Bahran memandang foto pernikahannya dengan Hanum yang diletakkan mamanya di depan meja kerjanya, sekalipun ia tak pernah memandang Hanum. Dari penampilan Hanum dan Cintia itu jauh berbeda. Kulit Cintia lebih putih, ia lebih tinggi. Tapi Hanum tidak jelek, ia menunjukan aura wanita lokal dengan pesona eksotis kulitnya. Senyumnya begitu menyejukan siapa saja yang melihatnya.
Enam puluh hari lagi perjanjian itu selesai. Ia akan berpisah dengan Hanum dan Cintia akan kembali ke tanah air.

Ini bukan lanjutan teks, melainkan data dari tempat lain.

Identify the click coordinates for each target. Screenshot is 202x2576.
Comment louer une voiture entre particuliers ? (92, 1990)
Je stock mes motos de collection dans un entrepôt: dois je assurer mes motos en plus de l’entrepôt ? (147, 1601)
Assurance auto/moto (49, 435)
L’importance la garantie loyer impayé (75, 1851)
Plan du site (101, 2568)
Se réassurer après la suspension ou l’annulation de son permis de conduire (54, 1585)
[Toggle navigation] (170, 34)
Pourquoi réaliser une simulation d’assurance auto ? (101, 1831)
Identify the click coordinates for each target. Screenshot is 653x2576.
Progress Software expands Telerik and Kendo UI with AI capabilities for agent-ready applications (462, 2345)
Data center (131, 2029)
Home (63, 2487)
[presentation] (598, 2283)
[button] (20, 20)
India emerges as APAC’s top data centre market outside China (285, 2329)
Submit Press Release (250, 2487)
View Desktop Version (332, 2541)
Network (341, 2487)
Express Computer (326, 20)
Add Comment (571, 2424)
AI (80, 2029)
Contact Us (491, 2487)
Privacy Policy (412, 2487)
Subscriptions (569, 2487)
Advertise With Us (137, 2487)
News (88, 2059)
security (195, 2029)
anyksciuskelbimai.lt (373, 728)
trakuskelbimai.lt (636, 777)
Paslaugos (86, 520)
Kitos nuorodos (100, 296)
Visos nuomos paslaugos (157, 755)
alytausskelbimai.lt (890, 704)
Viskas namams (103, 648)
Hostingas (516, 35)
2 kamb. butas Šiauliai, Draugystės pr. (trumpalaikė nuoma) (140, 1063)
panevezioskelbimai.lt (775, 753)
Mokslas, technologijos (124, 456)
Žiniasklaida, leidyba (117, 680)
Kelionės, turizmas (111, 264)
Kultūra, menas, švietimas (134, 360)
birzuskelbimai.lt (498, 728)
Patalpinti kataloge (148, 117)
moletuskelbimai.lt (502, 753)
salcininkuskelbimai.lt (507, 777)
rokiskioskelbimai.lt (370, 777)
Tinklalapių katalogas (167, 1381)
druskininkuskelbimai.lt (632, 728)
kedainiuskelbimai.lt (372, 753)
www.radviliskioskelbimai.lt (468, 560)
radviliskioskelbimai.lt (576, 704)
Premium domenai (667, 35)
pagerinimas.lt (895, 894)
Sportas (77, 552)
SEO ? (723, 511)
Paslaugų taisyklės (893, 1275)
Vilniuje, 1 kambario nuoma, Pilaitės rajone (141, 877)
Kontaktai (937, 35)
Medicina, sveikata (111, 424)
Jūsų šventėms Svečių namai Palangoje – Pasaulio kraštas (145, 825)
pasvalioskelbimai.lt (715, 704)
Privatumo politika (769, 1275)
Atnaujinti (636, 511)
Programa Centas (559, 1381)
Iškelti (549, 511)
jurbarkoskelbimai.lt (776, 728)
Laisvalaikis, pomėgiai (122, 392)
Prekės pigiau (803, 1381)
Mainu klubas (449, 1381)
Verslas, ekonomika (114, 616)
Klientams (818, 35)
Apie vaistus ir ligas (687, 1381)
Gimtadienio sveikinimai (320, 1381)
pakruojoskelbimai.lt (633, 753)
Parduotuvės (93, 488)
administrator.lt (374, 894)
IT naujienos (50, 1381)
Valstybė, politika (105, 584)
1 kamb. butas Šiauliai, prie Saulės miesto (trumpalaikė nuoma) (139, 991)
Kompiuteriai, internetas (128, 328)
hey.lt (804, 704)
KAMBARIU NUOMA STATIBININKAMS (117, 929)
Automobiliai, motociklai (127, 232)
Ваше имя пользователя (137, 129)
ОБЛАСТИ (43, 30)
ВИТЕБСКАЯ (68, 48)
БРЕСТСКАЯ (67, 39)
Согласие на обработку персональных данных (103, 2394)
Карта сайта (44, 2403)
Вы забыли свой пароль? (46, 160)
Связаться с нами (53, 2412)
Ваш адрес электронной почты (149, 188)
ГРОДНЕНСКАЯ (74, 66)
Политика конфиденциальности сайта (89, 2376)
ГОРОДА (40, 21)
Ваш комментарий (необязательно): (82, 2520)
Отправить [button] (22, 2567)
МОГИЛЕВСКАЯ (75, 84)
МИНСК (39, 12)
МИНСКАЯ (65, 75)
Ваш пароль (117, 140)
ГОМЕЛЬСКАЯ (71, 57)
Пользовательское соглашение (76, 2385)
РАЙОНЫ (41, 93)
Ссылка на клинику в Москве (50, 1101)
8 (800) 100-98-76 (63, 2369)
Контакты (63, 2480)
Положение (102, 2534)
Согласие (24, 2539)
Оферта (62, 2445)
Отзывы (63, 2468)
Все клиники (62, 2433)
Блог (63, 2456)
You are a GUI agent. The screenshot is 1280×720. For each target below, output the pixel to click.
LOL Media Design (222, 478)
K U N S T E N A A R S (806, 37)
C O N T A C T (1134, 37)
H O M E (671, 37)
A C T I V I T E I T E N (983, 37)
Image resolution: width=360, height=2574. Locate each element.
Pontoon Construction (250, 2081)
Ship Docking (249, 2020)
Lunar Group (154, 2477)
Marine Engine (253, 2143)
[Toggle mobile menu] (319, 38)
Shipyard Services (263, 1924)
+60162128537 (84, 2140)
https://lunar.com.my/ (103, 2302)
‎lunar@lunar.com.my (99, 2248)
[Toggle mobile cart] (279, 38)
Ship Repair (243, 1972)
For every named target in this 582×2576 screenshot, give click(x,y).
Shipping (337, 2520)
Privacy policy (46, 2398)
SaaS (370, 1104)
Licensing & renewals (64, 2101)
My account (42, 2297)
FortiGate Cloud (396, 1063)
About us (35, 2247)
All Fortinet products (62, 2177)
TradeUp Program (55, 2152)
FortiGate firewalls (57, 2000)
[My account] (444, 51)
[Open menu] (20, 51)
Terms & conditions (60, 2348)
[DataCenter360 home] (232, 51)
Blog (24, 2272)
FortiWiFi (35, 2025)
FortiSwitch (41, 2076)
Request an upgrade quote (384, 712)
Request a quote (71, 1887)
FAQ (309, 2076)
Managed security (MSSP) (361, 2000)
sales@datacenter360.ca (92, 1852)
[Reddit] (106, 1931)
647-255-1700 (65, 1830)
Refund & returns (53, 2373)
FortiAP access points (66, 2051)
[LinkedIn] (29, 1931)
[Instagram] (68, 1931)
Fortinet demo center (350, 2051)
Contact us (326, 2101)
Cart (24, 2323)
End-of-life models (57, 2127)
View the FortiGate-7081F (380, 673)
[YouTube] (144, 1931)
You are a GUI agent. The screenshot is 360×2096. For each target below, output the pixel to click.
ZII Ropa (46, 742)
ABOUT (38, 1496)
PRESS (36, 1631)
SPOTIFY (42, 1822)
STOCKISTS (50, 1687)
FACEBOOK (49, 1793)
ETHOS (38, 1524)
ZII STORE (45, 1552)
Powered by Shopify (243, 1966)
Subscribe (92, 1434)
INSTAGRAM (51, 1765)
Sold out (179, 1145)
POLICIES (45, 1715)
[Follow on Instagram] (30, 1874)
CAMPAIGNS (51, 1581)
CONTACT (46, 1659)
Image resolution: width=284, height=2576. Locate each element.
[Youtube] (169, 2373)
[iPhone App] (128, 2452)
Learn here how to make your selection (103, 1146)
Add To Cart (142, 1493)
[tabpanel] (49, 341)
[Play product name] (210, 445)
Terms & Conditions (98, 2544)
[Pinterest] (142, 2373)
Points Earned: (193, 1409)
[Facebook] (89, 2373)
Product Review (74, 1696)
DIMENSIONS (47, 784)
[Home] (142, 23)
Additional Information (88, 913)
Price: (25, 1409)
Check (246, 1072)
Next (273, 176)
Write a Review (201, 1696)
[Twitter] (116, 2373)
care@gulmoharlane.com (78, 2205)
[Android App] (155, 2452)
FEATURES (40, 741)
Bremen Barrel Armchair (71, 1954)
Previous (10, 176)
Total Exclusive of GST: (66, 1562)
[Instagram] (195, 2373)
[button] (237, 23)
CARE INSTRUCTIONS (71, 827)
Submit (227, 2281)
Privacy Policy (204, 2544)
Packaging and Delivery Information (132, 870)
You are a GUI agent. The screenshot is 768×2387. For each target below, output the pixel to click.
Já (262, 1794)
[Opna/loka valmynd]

Notifikasi masuk ke hp Bahran. Ia terkejut ketika melihat foto Hanum bersama seorang pria. Ia kenal dengan pria yang berdiri di samping Hanum. Musuhnya waktu SMA.
[ Bilang saja aku punya selingkuhan kak ]
Ketika Bahran ingin menghubungi, nomornya kembali di blokir. Laki laki itu mengeram kesal.
Ia segera meminta bantuan seseorang untuk melacak keberadaan Hanum namun beberapa hari belum menemukan hasil. Sampai ia pulang ke apartemen dan menemukan sebuah surat panggilan kerja. Ia tersenyum senang.
" Jangan kira kamu bisa lepas dari aku Hanum "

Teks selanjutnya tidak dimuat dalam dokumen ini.